Visual disturbance is definitely not the only possible symptom of a migraine with an aura. They may also appear:
- sensory disturbance (e.g. numbness of the face or limbs),
- speech disorders (e.g. difficulty speaking),
- paralysis and paresis (usually affecting only one half of the body),
- hallucinations from sensory organs other than sight (e.g. auditory or olfactory hallucinations),
- tinnitus,
- dizziness,
- ataxia,
- double vision.
The patient usually develops a headache after the aura has subsided - the characteristics of this pain are essentially the same as for migraine without an aura. Interestingly, however, the pain does not always appear after the aura. Due to this, and taking into account the course of migraine with aura, there are several types of it.
Migraine with aura: types
The classification of migraine headaches is updated from time to time and one term used to describe different types of migraine is replaced by other terms. As an example, the term visual migraine can be mentioned here - in the past this term was sometimes used to describe a migraine with aura, now this name is rather used to describe another problem, which is retinal migraine.
In the currently used classification of migraine with aura, the following forms are distinguished:
- migraine with a typical aura (otherwise a typical aura with a migraine headache),
- typical aura with non-migraine headache, typical non-migraine aura without headache,
- familial hemiparesis migraine (a rare form of migraine with aura, diagnosed when hemiparesis occurs during the aura and the same attacks also occur in relatives of the patient),
- occasional semi-infectious migraine (a form similar to the family one described above, although occurring only in the patient, not found in any member of his family),
- Basal type migraine (also a rare type of aura migraine, characterized by symptoms that suggest brainstem or cerebellar dysfunction, such as dizziness, ataxia, and tinnitus).
- retinal migraine.
Migraine with aura: diagnosis
When a patient knows they have migraines with an aura, it is usually not necessary tovisit a doctor. However, when in a patient ailments corresponding to the aura - e.g. visual disturbances or paresis and sensory disturbances - appear suddenly and for the first time, a visit to the doctor is most appropriate.
A medical consultation is necessary because various - even life-threatening - potential causes of such symptoms must be ruled out. Examples of such include, among others, stroke, transient ischemic attack (TIA) or retinal detachment, suspected, especially in the case of clearly impaired vision.
When the aura appears suddenly and for the first time, it is necessary to see a doctor in order to exclude other causes, often life-threatening.

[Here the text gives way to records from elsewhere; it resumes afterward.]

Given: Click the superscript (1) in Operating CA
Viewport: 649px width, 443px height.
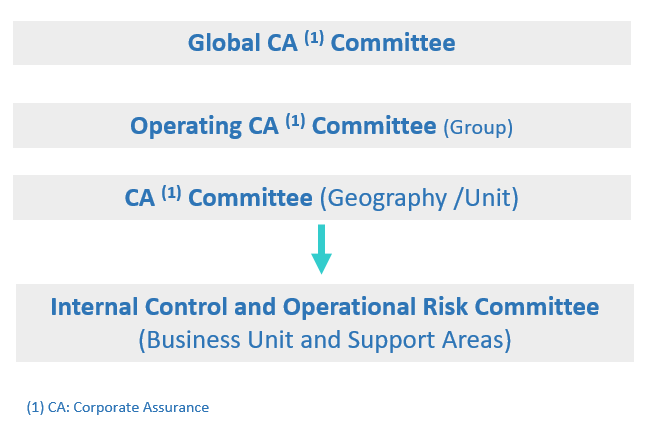Looking at the screenshot, I should [x=295, y=121].
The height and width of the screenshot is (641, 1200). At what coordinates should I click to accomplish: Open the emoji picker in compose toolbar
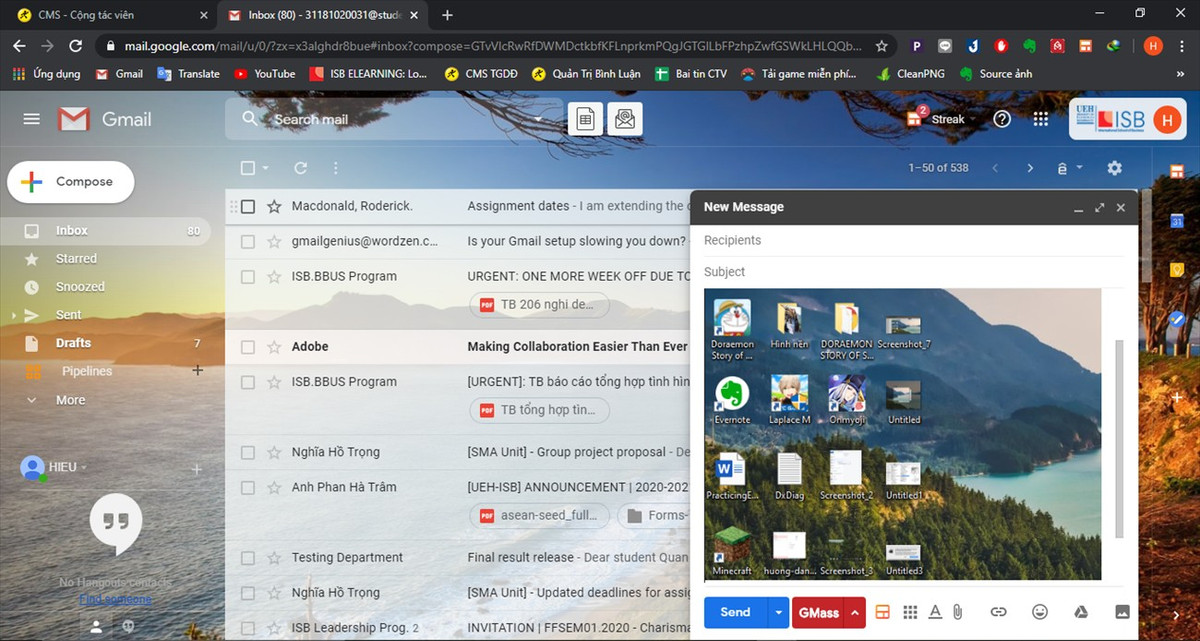(x=1039, y=611)
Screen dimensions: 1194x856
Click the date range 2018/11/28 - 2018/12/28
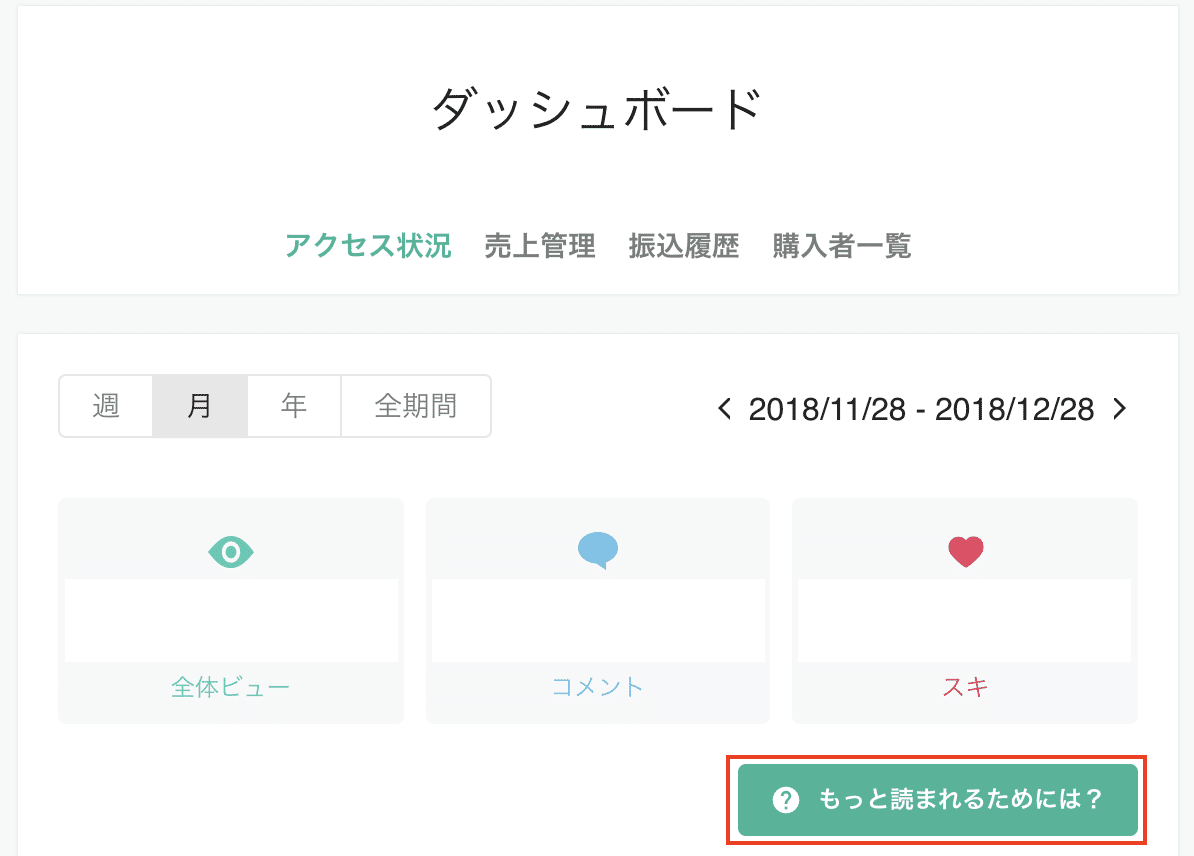point(920,409)
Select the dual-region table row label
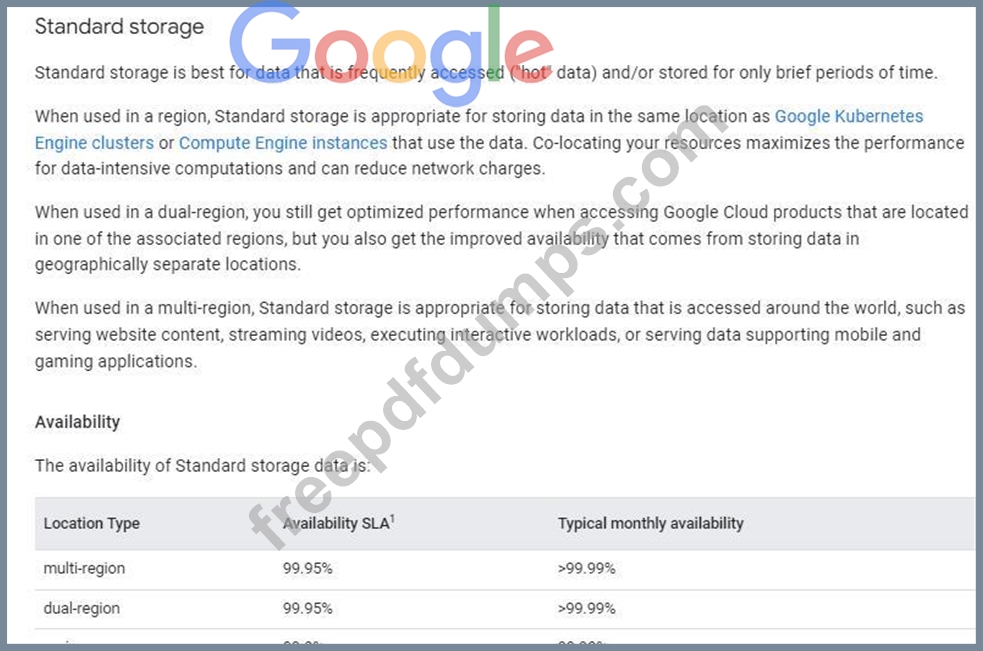Screen dimensions: 983x651 (x=82, y=608)
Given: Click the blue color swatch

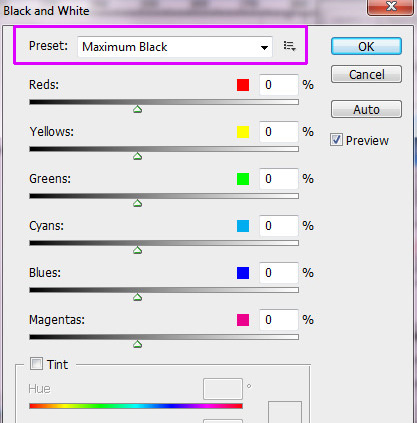Looking at the screenshot, I should click(243, 273).
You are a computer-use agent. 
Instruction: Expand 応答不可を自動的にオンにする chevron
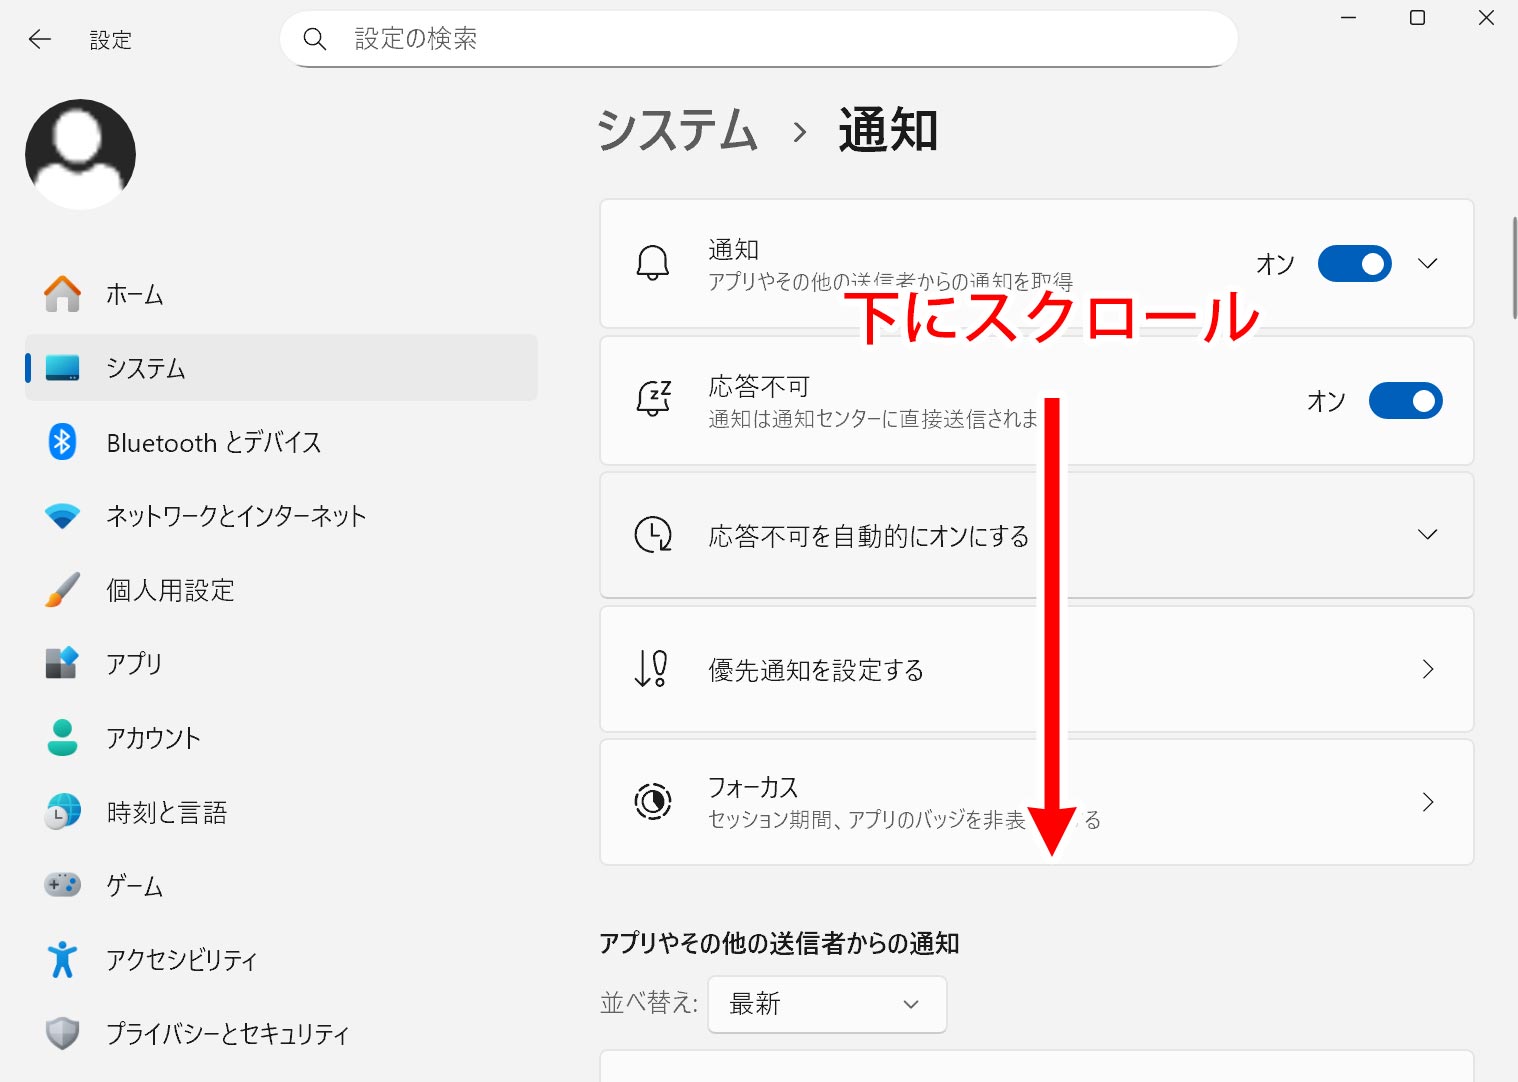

Due to the need to exclude the above-described entities, a patient reporting to a physician with symptoms suggesting migraine with aura may have many different tests.
They are used e.g. ophthalmological examination (during which, for example, the fundus of the eye is assessed), as well as imaging tests (examples of which include computed tomography or magnetic resonance imaging of the head, in which - if the patient's ailments were caused by an ischemic stroke - it is possible to identify ischemic foci in the brain).
If other possible causes of the patient's symptoms are ruled out, it is usually possible to diagnose migraine with aura. There is no one specific test that would confirm such a diagnosis - it is usually made on the basis of the typical features of the aura, i.e. its duration (longer than 4, less than 60 minutes) and the occurrence of at least one symptom of migraine aura.
Migraine with aura: treatment
Although migraine with an aura has slightly different symptoms than migraine without an aura, treating both of these problems is the same. In the case of these diseases, the use of emergency medications (to alleviate the intensity of pain) and preparations for the prevention of migraine headaches are used.
One aspect is worth emphasizing here - some reliever medications can be used already during the aura, while others only after the onset of a migraine headache. For this reason, patients who experience migraines with aura should always ask their physician when exactly he or she should be taking the medications recommended for him.